• [Requirement]
Print nothing except the lines of the listing below from the line with "Task: Click the" to the line with "Open the info help icon", each exactly as written, both ends included.

• [Provided information]

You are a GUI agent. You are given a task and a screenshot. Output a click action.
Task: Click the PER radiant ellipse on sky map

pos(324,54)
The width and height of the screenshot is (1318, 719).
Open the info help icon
* * *
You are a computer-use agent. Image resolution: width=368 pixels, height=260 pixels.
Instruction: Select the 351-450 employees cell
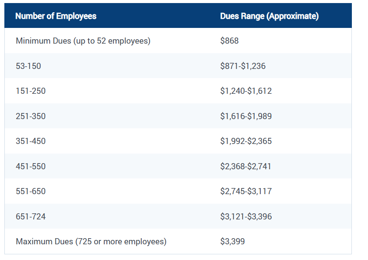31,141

• [Result]
Task: Click the PER radiant ellipse on sky map

pos(324,54)
The width and height of the screenshot is (1318, 719).
Open the info help icon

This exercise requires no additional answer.